> **What to produce**
Reproduce the data from the line containing "This screenshot has" through the line containing "The height and width of the screenshot is (816, 1300).", both lines included. Offset every coordinate in the answers by -17, keep all other text unchanged, and omit the pictures.

> **Extracted records**
========================================================================
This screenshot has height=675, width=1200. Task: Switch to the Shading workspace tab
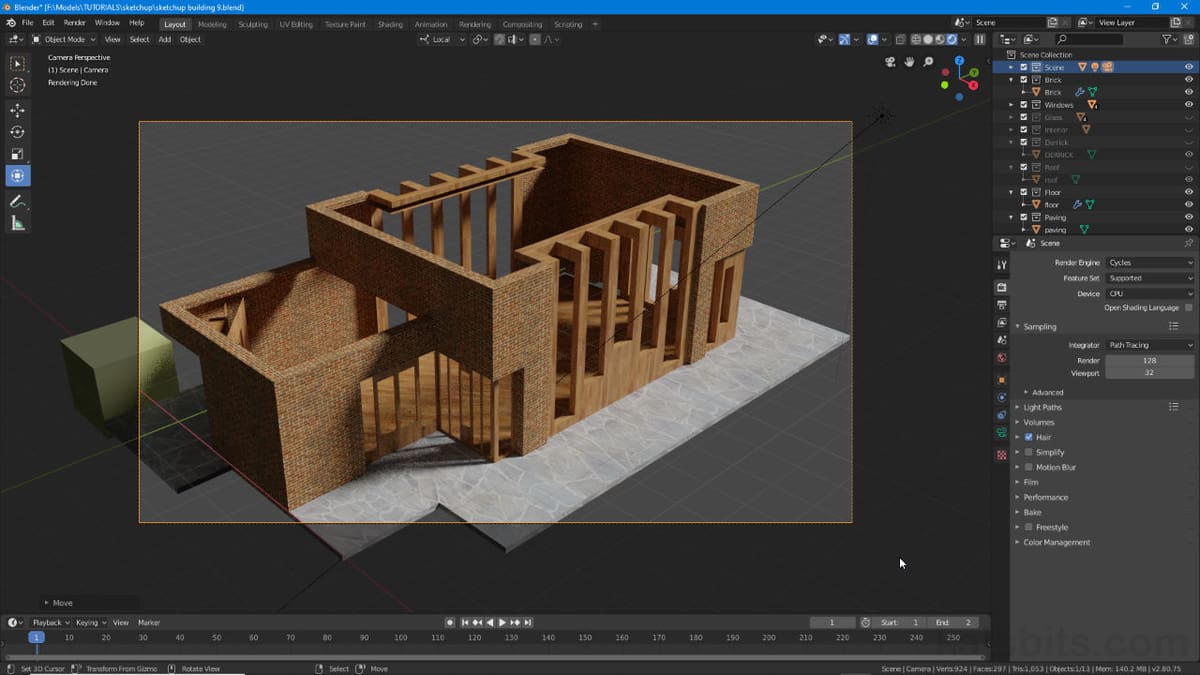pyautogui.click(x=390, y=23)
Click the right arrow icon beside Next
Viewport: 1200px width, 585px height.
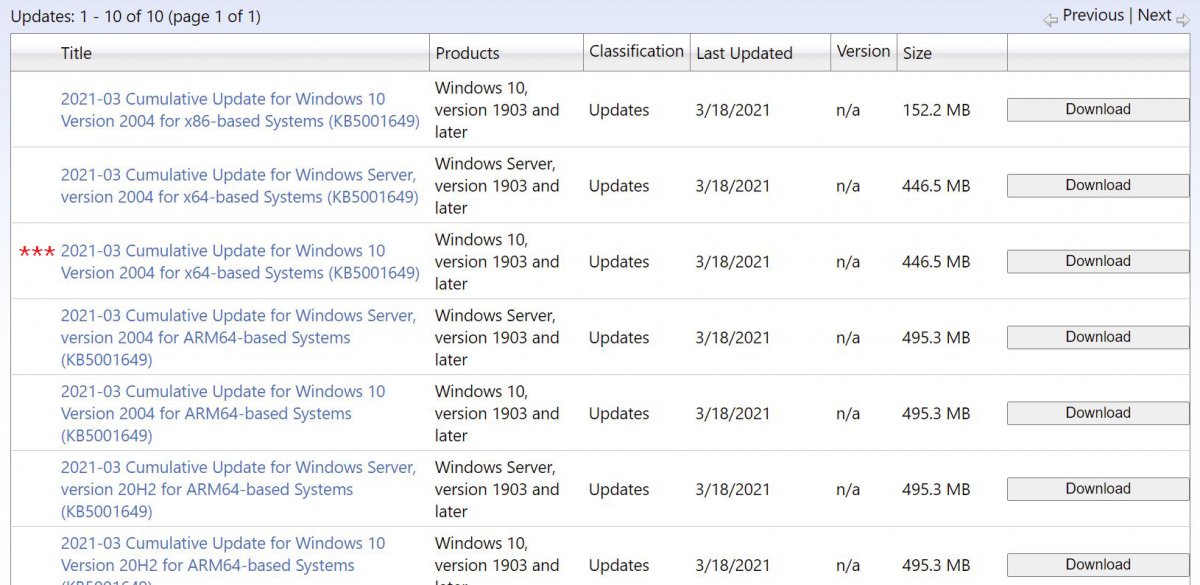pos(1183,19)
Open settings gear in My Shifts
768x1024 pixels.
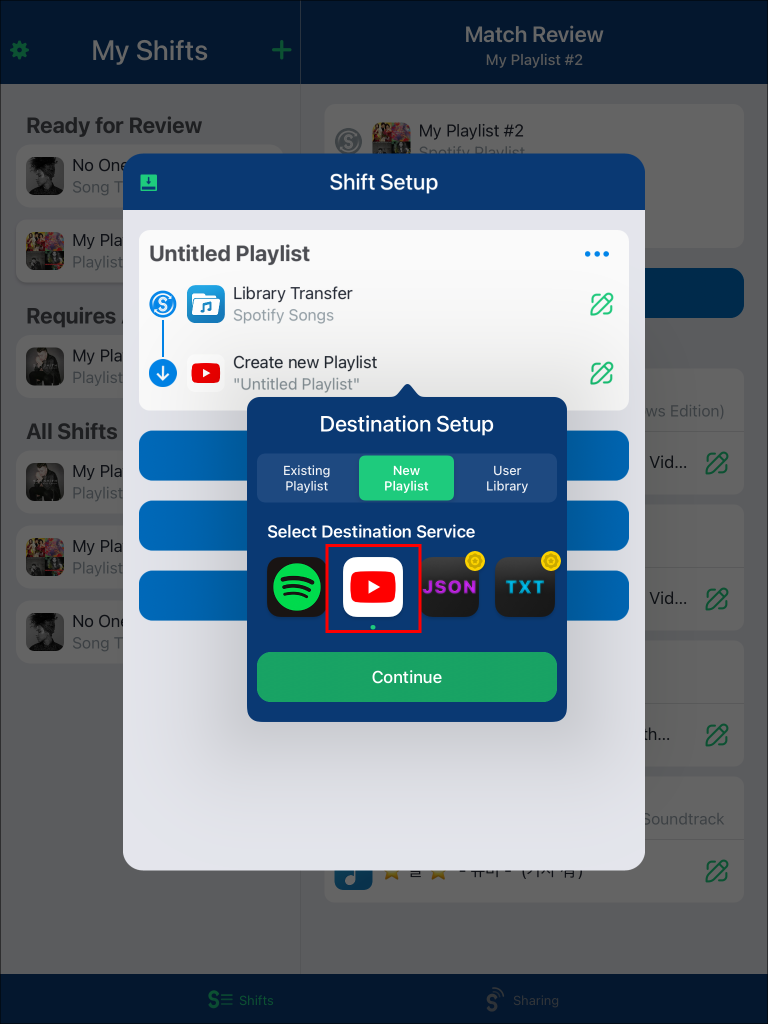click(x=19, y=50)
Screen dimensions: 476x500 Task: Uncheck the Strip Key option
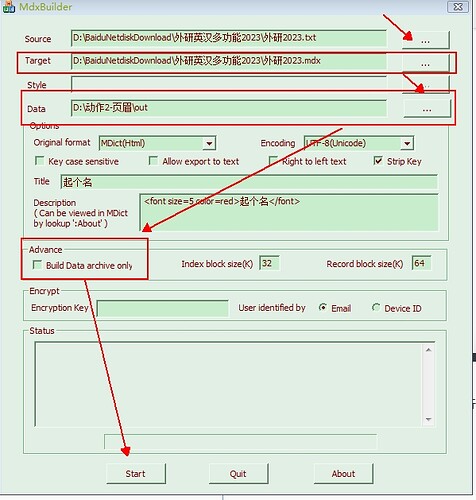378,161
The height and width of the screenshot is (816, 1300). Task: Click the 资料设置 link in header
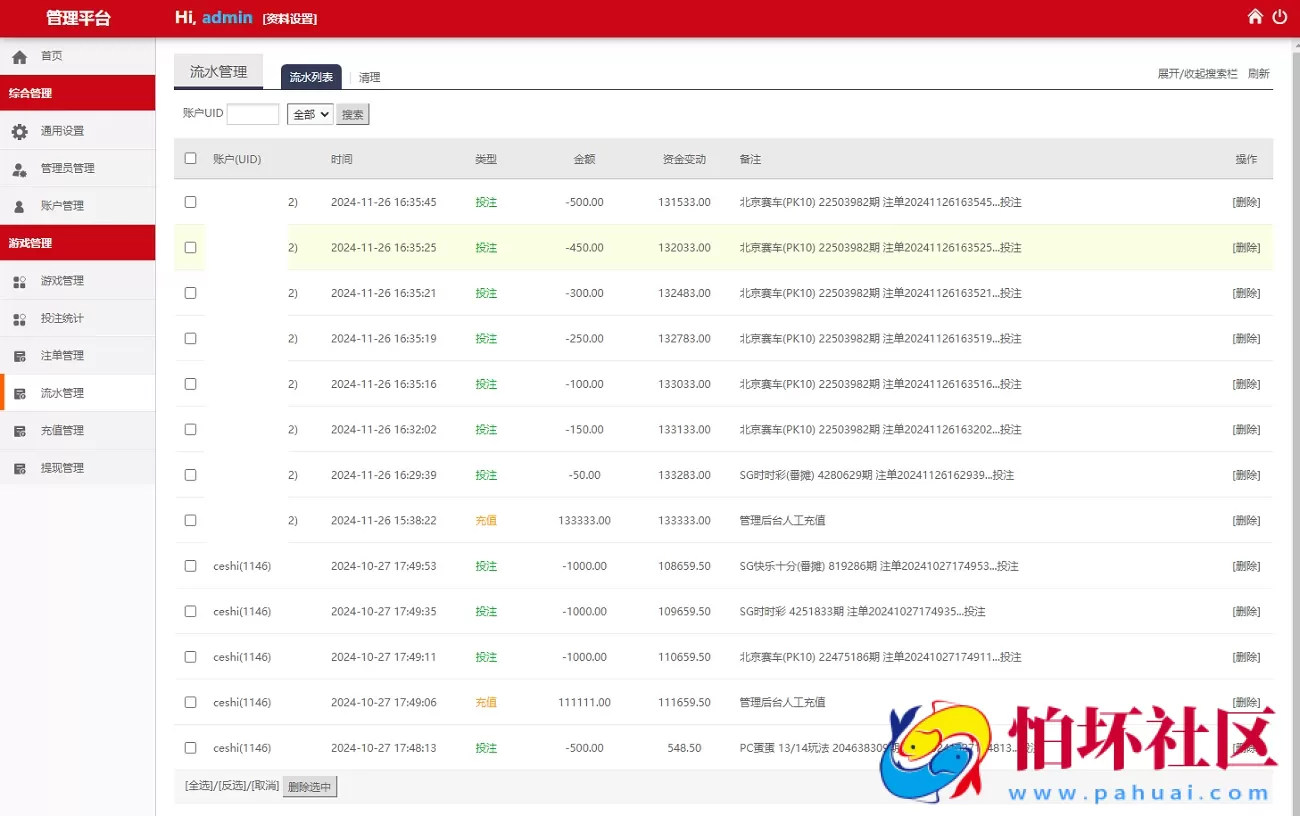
========================================================================
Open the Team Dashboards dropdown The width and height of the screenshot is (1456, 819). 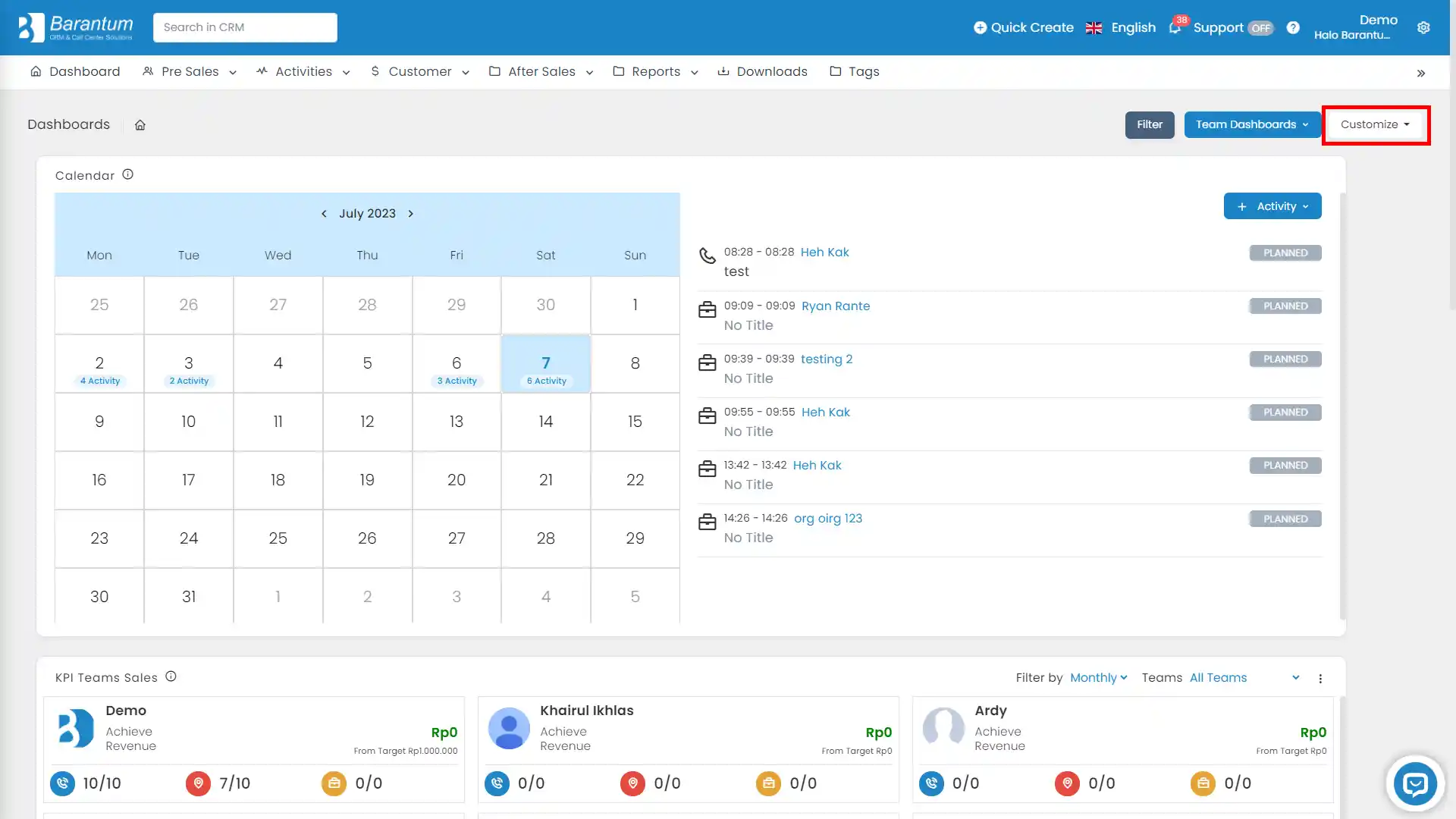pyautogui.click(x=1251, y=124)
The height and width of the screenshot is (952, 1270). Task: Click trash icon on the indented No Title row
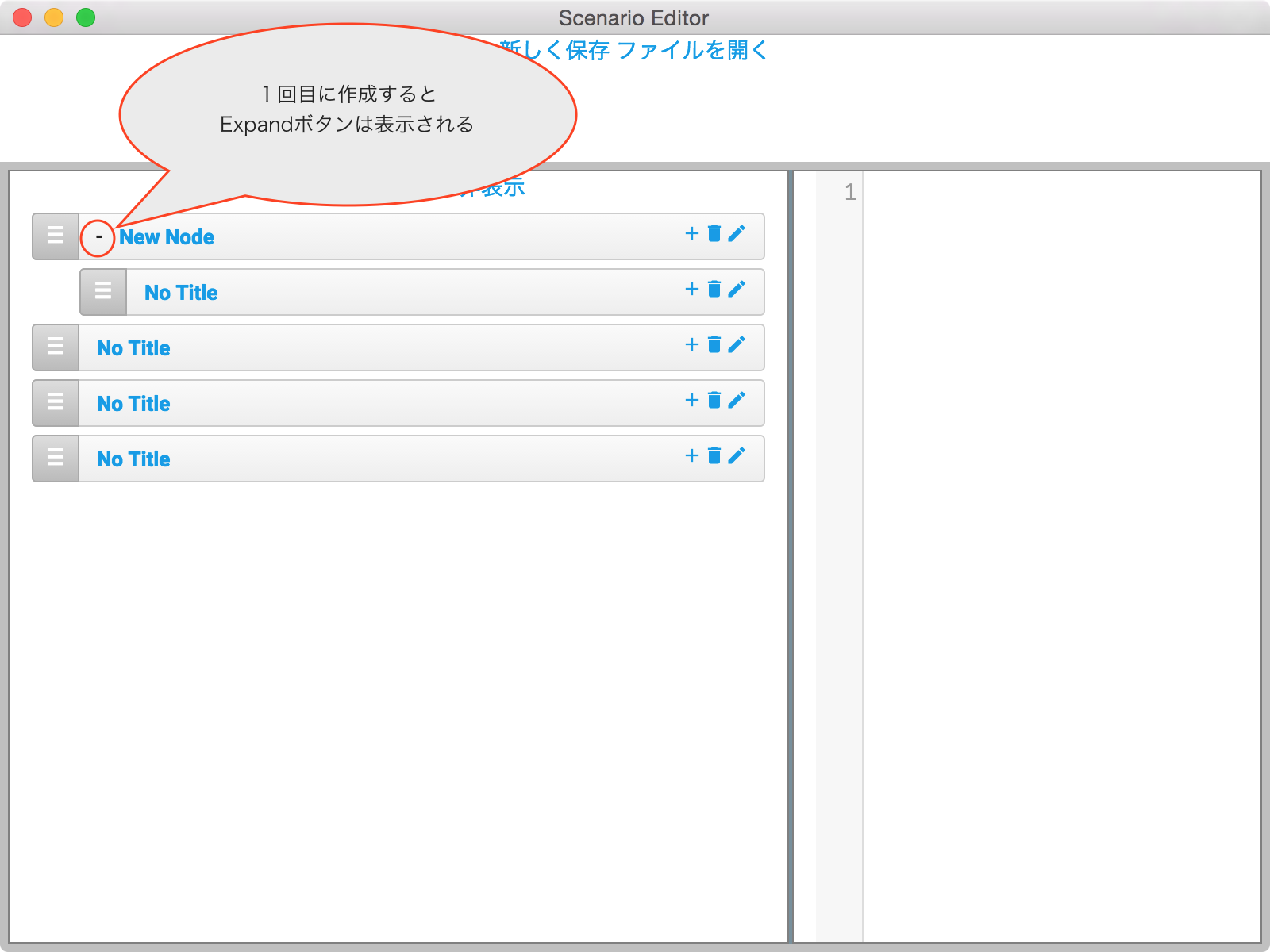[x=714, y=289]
========================================================================
> **Result**
This screenshot has height=675, width=1200. Task: Switch to the Shading workspace tab
pyautogui.click(x=373, y=6)
Click the right arrow icon beside Next
Viewport: 1200px width, 585px height.
pos(1166,2)
Open settings gear in My Shifts
768x1024 pixels.
click(x=2, y=33)
Screen dimensions: 476x500 Task: Uncheck the Strip Key option
361,144
The height and width of the screenshot is (816, 1300). Task: Click the 资料设置 link in header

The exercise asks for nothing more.